Page 160 - Journal of Library Science in China 2020 Vol.46
P. 160
159
Extended English abstracts of articles published in the Chinese edition of Journal of Library Science in China, Vol.46, 2020 159
The development of the thesaurus is a foundation work of information resource management
of Dunhuang murals, which can not only provides a controlled and structured vocabulary
for the standardized information resource organization of Dunhuang murals, but also
provides a clear knowledge system for Dunhuang murals researches. In order to speed up the
construction of thesaurus and meet the needs of dynamic updating of knowledge organization,
the development of thesaurus needs to adopt the machine assisted semi-automatic cooperative
development strategy, and give full play to the advantages of machine and experts, and
realizes the rapid development and maintenance of thesaurus through human-computer
cooperation.
This paper presents the method and procedure of the constructing and linked data publishing
of Dunhuang mural thesaurus. A combination of top-down and bottom-up approach was used to
develop the thesaurus. The top-down approach starts at the higher-level categories, and establishes
a general framework for the thesaurus based on the objectives of the thesaurus. The basic structure
of the thesaurus was developed by referring to the fundamental dictionary of Dunhuang studies
and Art & Architecture Thesaurus (AAT). The thesaurus contains 5 facets including agents,
objects, activities, time and physical attributes. Sub-categories were defined for each facet with
total 25 second-level categories. The bottom-up approach builds up lower-level categories from
the concepts extracted from the corpus with the help of natural language processing technology,
and through the process of manually grouping and classification of the terms, definition of the
semantic relations, adjustment and optimization of the structure. At present, Dunhuang mural
thesaurus contains 4276 terms. After that, this paper studied and implemented linked data
publishing of the Dunhuang mural thesaurus. The thesaurus was semantically represented and
described with SKOS model, and the terms were mapped to AAT concepts using the SPARQL
query. Finally, about 21.2% of the terms was linked to AAT. In the meantime, a linked data service
platform of Dunhuang mural thesaurus was produced, providing concepts browsing, term retrieval,
visualization, open data service, etc.
The originality of this research lies in the compilation of a controlled vocabulary for the
Dunhuang murals with standard specific semantic relations and authoritative multi-source scope
notes. The thesaurus comprehensively covers mural protection and restoration, archaeology,
iconography, human geography and other research perspectives.
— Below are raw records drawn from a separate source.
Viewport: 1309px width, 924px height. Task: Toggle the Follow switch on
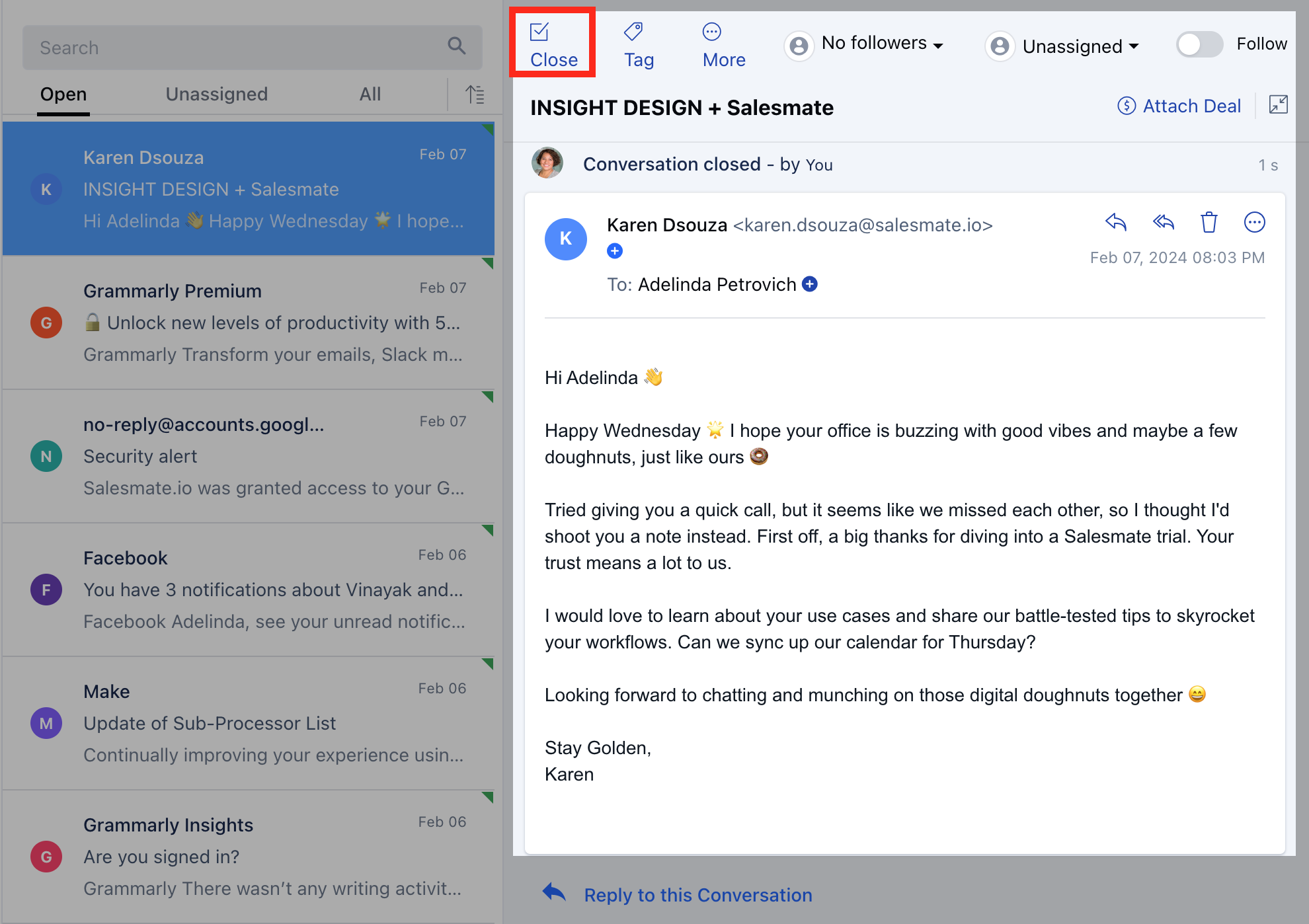coord(1199,45)

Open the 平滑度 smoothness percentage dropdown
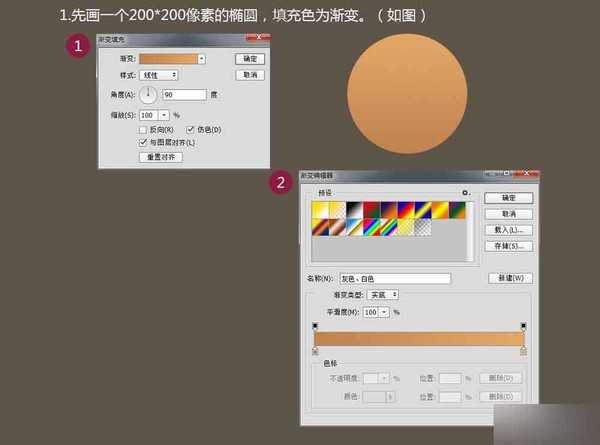tap(385, 312)
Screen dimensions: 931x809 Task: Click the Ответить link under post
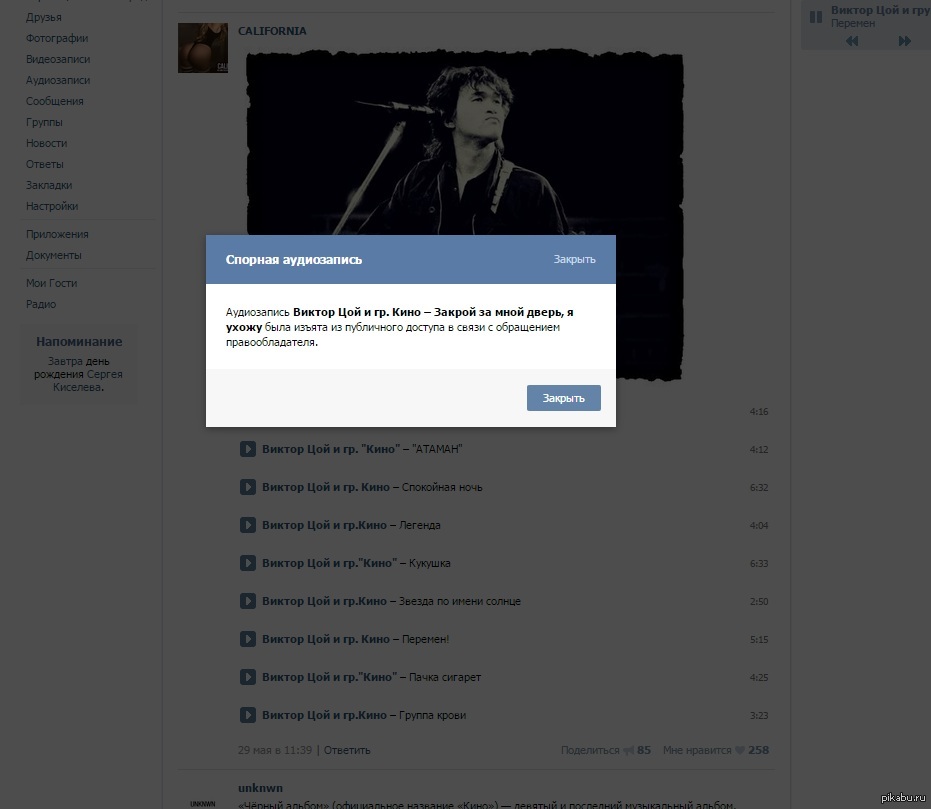pyautogui.click(x=347, y=750)
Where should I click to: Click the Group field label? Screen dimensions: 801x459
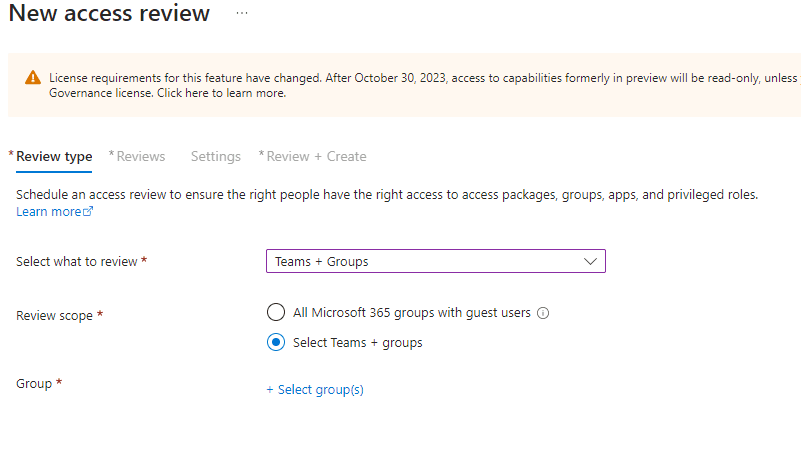34,383
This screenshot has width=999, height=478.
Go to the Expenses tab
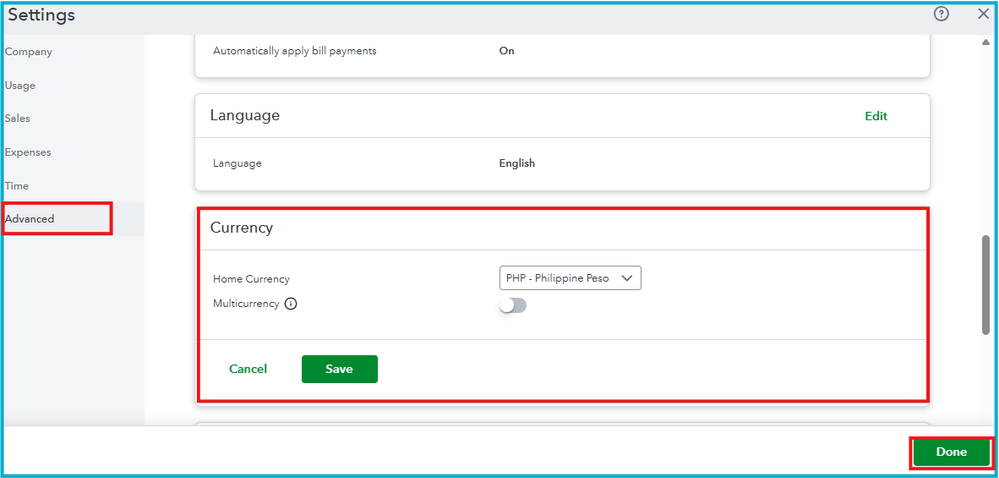[x=28, y=152]
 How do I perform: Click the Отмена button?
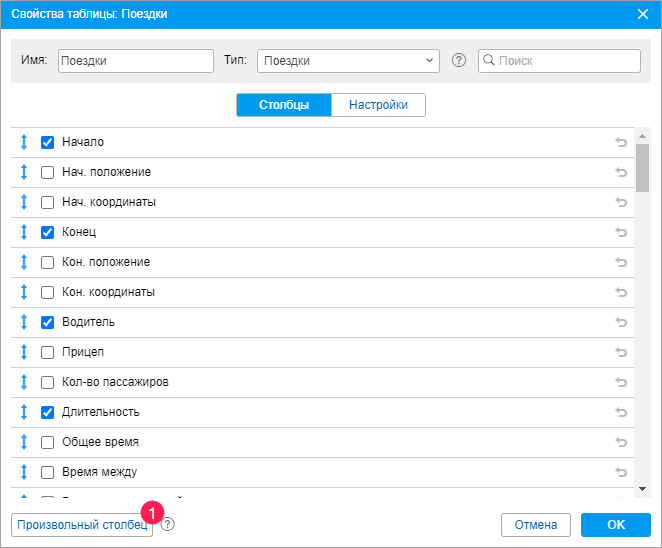pyautogui.click(x=536, y=525)

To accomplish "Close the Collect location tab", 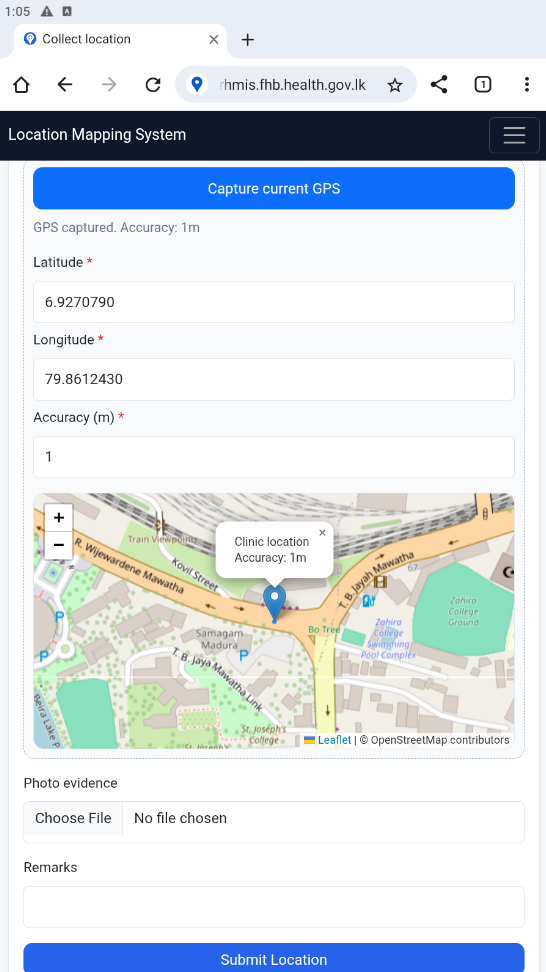I will click(x=214, y=40).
The construction of Dunhuang
mural thesaurus lays an important foundation for the semantic annotation, information retrieval and
knowledge organization of Dunhuang mural digital resource. It also has an important exemplary
significance for the development of smart data resources in the field of cultural heritage in China.
The future work contains further studies to improve the thesaurus’ structure, categories, and terms.
Systematic evaluation of the thesaurus remains to be studied.